Do people tell other people how they have helped them to move forward in their thinking? I mean, I could really use some encouragement at this juncture in my life.....some (any) success stories...
I don't know about my personal growth, but, there have been plenty of times i was having a bad day, then read one of your funny posts, and immediately felt better.
A few times, someone will come up to me (or send me an email) and tell me I said something to them which they took to heart and followed through with, and it made a profound difference. That's why I come here and make some of the threads that I do- I'd rather do that at least occasionally the land just make my normal 'silly' threads...
I went to a reunion work gathering once, and this one woman came up and told me that she went back to school and got her degree after I verbally barraged her about doing it years ago. That was pretty cool, although I barely remember doing so.
You make a difference, Boone, just by you BEING here.
I'd write more, but my battery is LOW
[This message has been edited by TheDigitalAlchemist (edited 08-18-2014).]
I don't know about my personal growth, but, there have been plenty of times i was having a bad day, then read one of your funny posts, and immediately felt better.
Close enough!
And I relish your words. It grounds me and makes me think about how I could try harder being connected...and for a guy with my bent(s), that's heady stuff! Thanx!

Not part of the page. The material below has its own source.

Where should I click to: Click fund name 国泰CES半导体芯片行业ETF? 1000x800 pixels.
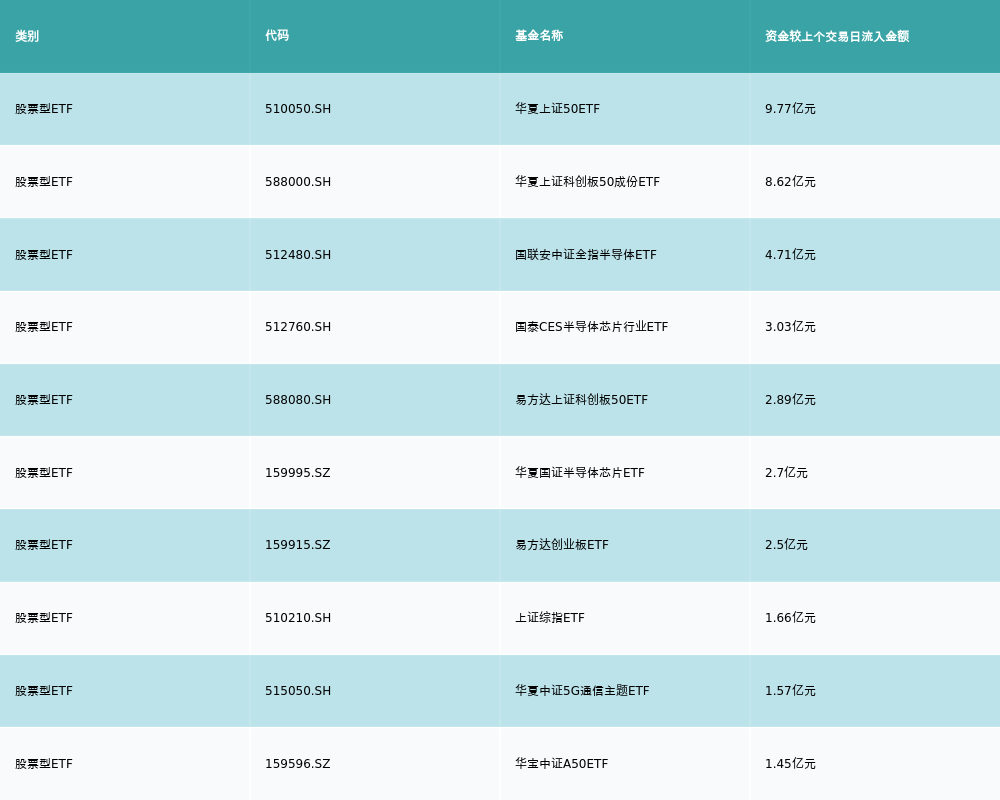tap(591, 327)
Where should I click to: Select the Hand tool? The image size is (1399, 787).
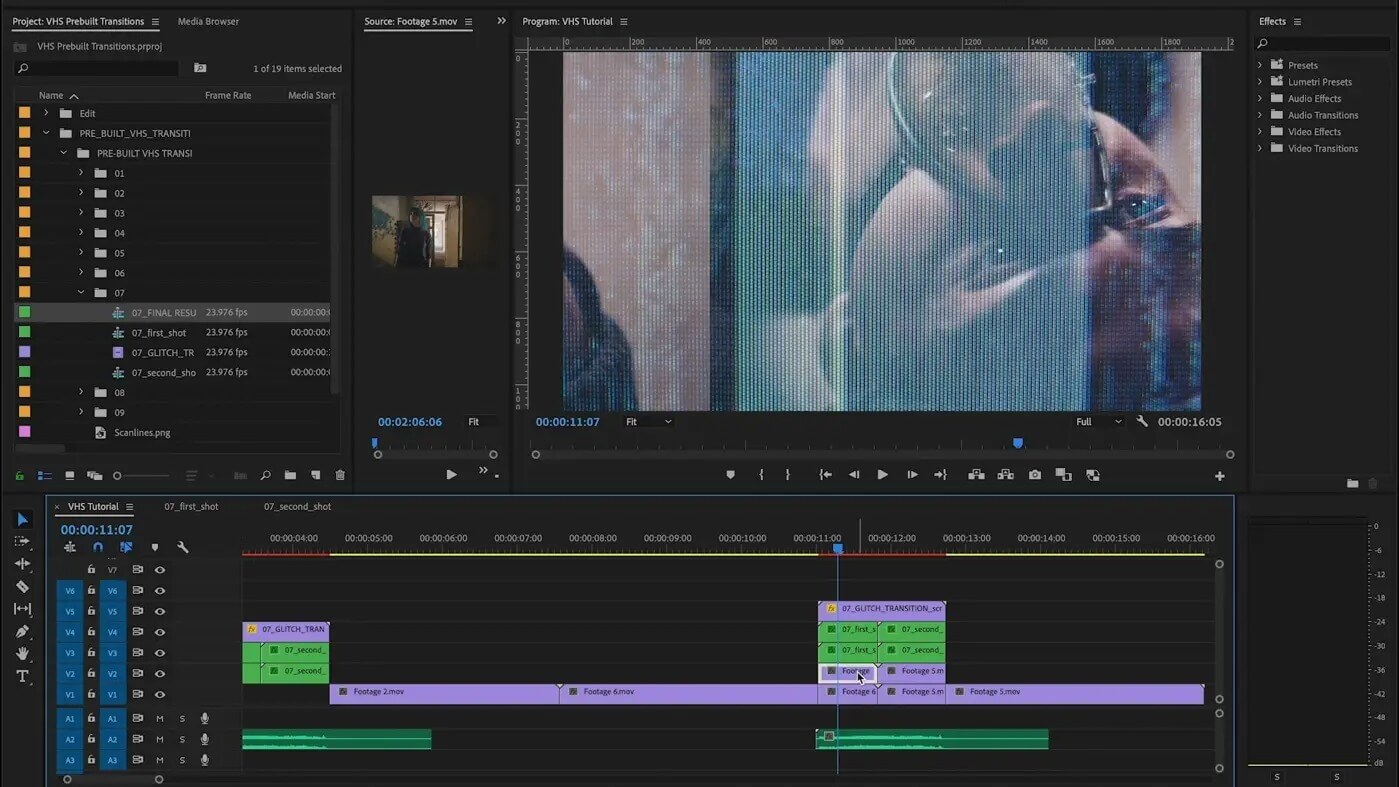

[This message has been edited by Boondawg (edited 08-18-2014).]
A few times, someone will come up to me (or send me an email) and tell me I said something to them which they took to heart and followed through with, and it made a profound difference. That's why I come here and make some of the threads that I do- I'd rather do that at least occasionally the land just make my normal 'silly' threads...
I went to a reunion work gathering once, and this one woman came up and told me that she went back to school and got her degree after I verbally barraged her about doing it years ago. That was pretty cool, although I barely remember doing so.
You make a difference, Boone, just by you BEING here.
I'd write more, but my battery is LOW
I never worry about you. You are my 'Touchstone'.
If we crash in a plane, you are in charge of saving our lives. I'm just building fires and putting meat on the table.
And my fat azz is no fan of wading in snow nut-deep to kill, gut, & skin a mole. So get busy, science-biznitch!
[This message has been edited by Boondawg (edited 08-18-2014).]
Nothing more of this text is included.